Dataset entries:

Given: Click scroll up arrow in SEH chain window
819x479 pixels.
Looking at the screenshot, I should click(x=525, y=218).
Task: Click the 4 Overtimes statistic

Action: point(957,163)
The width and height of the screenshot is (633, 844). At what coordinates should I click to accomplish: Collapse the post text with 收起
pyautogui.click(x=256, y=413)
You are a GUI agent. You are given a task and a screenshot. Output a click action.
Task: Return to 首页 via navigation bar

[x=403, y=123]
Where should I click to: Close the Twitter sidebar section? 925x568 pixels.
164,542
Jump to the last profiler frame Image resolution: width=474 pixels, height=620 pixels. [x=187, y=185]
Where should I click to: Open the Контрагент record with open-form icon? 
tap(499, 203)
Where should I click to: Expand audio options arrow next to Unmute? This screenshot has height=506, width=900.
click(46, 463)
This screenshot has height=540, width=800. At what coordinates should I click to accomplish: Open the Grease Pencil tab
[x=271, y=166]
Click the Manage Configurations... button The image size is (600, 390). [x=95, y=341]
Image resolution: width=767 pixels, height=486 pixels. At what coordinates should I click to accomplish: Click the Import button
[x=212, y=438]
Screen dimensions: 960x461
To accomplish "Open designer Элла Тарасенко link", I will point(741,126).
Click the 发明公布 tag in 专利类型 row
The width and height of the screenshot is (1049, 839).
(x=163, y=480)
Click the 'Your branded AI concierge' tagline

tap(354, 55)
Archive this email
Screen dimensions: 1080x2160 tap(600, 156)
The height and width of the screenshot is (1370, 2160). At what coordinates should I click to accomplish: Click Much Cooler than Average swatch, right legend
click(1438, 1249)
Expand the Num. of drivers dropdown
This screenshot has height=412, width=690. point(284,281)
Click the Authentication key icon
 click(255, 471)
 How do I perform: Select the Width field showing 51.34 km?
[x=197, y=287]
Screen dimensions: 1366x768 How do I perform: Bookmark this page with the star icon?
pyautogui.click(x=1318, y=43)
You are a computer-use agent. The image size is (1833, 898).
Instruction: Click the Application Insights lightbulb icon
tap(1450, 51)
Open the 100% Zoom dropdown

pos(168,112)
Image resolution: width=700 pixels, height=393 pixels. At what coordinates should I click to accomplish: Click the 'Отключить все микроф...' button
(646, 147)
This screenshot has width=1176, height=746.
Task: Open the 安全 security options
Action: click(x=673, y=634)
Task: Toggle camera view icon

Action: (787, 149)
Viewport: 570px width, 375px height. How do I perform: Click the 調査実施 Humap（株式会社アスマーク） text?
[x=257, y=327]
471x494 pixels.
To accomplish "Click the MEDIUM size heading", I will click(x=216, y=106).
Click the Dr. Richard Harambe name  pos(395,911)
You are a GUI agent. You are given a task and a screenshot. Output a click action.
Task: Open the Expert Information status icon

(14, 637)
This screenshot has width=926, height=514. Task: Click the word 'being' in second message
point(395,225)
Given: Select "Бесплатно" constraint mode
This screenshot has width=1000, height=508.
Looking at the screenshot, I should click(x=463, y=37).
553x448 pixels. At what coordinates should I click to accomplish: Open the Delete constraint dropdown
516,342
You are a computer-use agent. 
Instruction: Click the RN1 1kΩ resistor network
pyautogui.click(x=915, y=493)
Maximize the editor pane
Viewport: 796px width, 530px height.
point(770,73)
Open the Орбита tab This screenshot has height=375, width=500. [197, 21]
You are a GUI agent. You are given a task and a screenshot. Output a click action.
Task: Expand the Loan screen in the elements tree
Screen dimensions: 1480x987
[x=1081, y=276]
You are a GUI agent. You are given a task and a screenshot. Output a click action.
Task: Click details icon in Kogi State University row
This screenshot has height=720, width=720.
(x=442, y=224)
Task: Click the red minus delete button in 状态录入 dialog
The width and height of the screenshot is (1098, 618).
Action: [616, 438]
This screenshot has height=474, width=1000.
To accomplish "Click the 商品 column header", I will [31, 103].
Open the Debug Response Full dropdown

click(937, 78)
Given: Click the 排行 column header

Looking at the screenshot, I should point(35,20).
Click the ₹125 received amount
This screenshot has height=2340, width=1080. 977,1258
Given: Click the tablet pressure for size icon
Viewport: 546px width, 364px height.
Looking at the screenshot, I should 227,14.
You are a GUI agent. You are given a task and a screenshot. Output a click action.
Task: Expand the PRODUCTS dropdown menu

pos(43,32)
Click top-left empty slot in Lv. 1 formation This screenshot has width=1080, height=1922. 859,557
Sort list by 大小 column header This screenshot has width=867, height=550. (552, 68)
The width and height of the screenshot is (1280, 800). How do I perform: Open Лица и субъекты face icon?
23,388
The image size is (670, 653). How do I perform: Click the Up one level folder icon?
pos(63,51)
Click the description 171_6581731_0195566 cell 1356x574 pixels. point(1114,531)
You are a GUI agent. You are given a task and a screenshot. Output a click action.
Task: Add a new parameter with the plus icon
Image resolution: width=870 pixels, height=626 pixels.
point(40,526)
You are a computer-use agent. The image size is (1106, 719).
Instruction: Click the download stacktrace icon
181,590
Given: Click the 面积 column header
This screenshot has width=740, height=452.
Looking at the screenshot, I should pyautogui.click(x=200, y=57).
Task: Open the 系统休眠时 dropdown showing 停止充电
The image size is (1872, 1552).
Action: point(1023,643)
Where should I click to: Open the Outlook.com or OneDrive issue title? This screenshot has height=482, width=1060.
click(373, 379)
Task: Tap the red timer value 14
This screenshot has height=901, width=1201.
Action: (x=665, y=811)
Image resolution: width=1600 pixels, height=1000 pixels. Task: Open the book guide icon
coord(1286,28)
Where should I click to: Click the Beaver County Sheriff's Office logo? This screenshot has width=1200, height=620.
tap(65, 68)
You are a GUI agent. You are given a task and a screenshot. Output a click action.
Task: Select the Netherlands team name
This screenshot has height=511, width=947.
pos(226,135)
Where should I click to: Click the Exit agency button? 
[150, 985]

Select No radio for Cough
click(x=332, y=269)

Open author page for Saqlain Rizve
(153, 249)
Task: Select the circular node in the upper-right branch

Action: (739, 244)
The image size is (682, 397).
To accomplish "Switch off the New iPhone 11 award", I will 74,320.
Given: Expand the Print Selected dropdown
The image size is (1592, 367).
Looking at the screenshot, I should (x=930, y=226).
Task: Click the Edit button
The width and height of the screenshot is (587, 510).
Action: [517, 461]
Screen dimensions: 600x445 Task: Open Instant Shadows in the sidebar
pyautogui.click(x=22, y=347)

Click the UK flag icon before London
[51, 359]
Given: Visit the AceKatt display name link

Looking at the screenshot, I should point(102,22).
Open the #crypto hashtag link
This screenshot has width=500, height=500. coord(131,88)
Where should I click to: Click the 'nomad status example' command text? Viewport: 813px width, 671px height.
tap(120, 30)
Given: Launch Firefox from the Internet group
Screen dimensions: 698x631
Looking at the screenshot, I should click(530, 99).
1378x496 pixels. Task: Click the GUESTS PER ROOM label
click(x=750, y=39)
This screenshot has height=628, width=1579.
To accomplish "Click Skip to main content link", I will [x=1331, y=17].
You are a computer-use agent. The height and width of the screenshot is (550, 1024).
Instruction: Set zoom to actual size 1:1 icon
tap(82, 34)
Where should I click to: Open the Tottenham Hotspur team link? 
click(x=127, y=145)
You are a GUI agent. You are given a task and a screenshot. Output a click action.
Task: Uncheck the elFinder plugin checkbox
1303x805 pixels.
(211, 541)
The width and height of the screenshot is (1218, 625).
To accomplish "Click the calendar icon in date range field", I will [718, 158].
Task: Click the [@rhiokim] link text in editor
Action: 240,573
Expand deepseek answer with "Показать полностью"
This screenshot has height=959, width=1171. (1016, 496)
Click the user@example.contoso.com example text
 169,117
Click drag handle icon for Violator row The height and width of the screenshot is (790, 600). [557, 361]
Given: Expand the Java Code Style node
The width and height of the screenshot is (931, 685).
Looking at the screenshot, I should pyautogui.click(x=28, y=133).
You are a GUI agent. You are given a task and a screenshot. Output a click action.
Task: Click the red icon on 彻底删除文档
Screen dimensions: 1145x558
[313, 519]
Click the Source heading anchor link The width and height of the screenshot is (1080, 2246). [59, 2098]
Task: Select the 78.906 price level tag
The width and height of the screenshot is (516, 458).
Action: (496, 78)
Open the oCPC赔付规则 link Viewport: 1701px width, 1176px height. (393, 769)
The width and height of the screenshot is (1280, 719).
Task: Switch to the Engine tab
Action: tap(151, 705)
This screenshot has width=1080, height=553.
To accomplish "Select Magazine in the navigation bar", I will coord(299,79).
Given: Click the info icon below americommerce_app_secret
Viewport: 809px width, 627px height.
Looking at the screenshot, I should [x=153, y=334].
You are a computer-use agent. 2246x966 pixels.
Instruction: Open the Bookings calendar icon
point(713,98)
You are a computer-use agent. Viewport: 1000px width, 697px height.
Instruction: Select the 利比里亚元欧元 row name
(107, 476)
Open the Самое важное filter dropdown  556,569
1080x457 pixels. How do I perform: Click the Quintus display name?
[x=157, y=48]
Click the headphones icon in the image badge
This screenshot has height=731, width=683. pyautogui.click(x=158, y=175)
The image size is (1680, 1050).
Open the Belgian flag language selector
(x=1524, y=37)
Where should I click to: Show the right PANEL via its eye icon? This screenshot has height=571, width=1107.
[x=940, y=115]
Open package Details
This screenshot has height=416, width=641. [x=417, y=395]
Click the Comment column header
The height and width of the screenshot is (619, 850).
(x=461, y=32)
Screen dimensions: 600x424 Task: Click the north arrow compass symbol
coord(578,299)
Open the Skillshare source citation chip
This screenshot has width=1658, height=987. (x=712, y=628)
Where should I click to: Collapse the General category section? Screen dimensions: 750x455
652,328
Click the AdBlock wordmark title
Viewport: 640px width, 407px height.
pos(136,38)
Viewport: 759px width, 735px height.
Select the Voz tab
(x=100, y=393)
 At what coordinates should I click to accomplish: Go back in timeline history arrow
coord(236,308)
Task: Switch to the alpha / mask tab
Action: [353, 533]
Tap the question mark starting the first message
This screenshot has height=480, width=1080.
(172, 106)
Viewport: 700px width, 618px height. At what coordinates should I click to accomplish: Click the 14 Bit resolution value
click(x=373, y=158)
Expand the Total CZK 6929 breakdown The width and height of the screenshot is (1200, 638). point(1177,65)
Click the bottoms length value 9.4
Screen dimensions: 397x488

▶ Exercise aim
As listed above, the lines from the line with "This screenshot has height=511, width=947." to the line with "Given: Expand the Print Selected dropdown" are to be echoed exactly, with both ends included and nothing added.

▶ Answer to the exercise
This screenshot has height=511, width=947.
pos(226,135)
Where should I click to: Click the Exit agency button? 
[150, 985]

Select No radio for Cough
click(x=332, y=269)

Open author page for Saqlain Rizve
(153, 249)
Task: Select the circular node in the upper-right branch

Action: (739, 244)
The image size is (682, 397).
To accomplish "Switch off the New iPhone 11 award", I will 74,320.
Given: Expand the Print Selected dropdown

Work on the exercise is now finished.